Les paradoxes de la contrefaçon

© Reuters

Estimés entre 5 % et 9 % du commerce mondial, le marché de la contrefaçon représente assurément un sérieux manque à gagner pour les marques copiées. Mais pas nécessairement pour les tout grands noms du luxe, rectifie un professeur de criminologie britannique qui y voit aussi des bienfaits “marketing”.

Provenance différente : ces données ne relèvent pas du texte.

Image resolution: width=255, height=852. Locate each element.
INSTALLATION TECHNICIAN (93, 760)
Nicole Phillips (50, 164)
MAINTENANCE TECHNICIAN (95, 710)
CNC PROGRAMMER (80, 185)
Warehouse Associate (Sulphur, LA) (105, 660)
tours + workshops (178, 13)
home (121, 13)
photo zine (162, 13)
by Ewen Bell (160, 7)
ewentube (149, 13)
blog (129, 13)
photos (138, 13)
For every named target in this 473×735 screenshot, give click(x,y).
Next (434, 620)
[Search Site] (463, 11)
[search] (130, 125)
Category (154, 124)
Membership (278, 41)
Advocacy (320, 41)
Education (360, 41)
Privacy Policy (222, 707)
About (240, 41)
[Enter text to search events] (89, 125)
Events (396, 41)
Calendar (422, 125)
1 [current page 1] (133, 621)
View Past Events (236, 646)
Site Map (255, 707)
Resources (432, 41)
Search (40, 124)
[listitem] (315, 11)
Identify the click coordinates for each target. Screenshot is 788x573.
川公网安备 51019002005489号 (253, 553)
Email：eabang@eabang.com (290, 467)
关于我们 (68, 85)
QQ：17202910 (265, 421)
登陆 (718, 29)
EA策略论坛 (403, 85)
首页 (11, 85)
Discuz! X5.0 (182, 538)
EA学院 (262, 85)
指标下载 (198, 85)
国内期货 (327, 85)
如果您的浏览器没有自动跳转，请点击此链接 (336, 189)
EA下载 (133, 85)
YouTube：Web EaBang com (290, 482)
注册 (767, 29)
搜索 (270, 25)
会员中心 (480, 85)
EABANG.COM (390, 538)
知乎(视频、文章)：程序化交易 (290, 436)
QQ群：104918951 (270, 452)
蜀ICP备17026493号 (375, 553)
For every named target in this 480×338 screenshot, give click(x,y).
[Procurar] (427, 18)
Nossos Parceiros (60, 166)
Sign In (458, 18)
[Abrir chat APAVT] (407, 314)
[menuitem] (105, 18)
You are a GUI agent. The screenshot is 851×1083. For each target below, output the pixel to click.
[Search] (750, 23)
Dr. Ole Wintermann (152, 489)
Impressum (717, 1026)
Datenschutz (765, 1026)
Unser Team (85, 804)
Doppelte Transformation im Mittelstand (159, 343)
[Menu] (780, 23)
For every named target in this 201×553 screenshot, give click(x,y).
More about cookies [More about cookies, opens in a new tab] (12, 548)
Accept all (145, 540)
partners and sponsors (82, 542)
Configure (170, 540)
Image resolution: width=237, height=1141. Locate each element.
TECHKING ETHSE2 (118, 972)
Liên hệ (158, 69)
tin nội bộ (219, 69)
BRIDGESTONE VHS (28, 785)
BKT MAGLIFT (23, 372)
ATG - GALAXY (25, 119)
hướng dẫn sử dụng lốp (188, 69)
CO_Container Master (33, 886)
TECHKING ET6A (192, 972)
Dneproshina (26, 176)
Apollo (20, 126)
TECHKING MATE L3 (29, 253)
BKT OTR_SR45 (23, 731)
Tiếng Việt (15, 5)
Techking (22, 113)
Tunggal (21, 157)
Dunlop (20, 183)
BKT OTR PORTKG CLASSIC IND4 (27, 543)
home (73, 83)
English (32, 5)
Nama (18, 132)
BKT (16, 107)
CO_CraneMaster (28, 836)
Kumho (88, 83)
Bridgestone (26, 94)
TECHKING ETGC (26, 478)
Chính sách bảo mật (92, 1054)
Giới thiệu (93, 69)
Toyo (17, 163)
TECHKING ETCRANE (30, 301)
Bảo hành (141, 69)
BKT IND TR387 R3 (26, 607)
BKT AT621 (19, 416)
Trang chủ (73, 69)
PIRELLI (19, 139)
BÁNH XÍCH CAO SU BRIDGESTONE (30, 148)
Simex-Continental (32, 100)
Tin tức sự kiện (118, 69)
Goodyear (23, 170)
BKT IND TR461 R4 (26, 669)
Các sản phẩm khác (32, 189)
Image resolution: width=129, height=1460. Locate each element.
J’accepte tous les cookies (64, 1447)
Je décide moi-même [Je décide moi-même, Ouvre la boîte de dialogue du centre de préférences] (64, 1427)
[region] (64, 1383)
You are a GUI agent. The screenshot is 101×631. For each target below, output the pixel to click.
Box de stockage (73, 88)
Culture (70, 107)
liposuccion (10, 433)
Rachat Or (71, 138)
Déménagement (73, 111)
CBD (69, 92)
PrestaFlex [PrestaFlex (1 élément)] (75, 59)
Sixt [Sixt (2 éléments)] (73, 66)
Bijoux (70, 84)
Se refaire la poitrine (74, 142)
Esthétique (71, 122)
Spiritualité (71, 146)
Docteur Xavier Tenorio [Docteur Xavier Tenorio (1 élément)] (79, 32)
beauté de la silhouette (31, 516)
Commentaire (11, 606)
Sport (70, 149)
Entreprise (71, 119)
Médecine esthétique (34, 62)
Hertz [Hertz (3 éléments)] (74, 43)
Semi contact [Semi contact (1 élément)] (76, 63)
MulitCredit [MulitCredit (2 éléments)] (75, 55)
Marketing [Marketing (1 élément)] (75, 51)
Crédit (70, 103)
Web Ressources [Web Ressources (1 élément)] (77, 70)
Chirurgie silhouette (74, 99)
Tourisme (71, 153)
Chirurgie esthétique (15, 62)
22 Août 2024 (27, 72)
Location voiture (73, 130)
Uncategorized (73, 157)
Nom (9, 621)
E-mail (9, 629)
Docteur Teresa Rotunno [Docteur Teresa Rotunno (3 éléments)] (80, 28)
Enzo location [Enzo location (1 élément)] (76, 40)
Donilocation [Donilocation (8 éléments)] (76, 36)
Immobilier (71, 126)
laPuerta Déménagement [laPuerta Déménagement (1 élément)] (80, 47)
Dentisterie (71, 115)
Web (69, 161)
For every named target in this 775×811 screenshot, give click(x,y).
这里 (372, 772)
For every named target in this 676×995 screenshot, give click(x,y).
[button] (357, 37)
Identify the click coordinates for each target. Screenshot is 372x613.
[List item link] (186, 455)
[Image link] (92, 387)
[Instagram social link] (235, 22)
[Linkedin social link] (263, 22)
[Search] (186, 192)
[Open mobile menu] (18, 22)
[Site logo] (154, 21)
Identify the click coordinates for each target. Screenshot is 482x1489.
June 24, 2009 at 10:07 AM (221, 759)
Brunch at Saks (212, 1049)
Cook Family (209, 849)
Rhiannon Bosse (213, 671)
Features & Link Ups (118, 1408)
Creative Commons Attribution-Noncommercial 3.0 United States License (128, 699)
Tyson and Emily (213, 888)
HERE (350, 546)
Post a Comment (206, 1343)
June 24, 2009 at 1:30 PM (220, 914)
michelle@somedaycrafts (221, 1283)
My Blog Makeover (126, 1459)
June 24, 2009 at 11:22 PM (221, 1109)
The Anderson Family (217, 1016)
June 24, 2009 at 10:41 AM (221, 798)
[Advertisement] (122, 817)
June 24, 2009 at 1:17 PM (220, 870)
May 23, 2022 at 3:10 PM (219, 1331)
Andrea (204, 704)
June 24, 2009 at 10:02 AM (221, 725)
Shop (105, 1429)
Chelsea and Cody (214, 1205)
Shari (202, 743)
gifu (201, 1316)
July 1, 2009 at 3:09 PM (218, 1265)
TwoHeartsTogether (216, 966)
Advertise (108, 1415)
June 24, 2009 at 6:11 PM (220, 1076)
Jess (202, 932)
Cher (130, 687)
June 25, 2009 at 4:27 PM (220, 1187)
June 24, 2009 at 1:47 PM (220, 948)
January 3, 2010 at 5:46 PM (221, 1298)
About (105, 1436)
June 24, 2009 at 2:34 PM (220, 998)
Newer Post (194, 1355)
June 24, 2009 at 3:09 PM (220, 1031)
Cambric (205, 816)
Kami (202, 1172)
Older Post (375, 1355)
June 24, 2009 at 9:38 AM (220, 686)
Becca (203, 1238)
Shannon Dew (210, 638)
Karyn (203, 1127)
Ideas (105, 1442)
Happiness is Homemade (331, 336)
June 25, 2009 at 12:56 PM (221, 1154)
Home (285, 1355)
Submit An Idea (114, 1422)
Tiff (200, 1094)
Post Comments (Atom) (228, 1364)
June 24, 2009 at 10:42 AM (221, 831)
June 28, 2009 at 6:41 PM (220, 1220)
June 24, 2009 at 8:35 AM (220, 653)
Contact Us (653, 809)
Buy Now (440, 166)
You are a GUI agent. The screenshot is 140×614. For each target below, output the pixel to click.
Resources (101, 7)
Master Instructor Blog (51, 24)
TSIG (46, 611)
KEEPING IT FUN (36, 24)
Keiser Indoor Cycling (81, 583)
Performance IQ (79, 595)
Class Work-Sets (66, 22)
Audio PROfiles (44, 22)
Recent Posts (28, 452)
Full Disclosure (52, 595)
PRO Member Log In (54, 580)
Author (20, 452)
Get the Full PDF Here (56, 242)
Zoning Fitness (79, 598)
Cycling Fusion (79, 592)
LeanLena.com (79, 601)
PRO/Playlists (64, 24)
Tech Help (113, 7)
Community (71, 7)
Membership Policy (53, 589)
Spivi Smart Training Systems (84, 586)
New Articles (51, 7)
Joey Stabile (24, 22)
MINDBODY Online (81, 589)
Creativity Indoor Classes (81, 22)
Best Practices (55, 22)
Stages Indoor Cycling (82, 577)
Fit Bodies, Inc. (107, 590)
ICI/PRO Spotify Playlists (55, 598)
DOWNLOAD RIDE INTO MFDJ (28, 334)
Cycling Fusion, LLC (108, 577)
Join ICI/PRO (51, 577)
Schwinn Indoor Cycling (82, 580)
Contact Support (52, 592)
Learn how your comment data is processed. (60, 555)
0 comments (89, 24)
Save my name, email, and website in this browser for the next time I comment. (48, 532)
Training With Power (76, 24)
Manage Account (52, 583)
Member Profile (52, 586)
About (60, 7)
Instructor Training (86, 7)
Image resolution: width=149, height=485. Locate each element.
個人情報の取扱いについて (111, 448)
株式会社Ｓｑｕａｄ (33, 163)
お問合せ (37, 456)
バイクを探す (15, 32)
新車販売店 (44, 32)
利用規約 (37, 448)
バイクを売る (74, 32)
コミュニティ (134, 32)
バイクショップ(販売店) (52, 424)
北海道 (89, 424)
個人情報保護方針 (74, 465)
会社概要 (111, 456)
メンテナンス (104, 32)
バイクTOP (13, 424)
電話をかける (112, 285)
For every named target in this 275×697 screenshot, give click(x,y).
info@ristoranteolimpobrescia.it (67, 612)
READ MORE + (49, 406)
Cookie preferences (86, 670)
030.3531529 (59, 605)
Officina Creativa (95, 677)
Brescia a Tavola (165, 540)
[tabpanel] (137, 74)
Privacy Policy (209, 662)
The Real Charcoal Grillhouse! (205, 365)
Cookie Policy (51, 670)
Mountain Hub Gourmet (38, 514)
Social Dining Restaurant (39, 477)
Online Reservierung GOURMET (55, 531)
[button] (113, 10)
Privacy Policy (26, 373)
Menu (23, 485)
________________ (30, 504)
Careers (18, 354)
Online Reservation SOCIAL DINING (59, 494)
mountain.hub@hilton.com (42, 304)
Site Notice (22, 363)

Le secteur se situe, par définition, dans le flou “artistique” et ses chiffres sont donc forcément imprécis. Car la contrefaçon s’inscrit viscéralement dans l’illégalité, le crime organisé et l’absolue discrétion. Manque à gagner pour les entreprises, pertes fiscales pour les Etats, dilution de la propriété intellectuelle pour les créateurs… Mesurer l’étendue exacte de tous les dégâts financiers de cette activité économique hautement répréhensible relève presque de la gageure.

Certains organismes respectables, pourtant, s’aventurent régulièrement dans l’évaluation chiffrée des effets néfastes de la contrefaçon. Ainsi, selon l’Organisation mondiale des douanes, ce “crime du 21e siècle” (sic) coûterait plus de 100 milliards de dollars par an aux pays du G20. En 2007, l’Organisation de coopération et de développement économiques (OCDE) publiait quant à elle un rapport intitulé L’impact économique de la contrefaçon et du piratage où elle affirmait noir sur blanc que le marché mondial de la contrefaçon s’élevait à quelque 200 milliards de dollars pour l’année 2005.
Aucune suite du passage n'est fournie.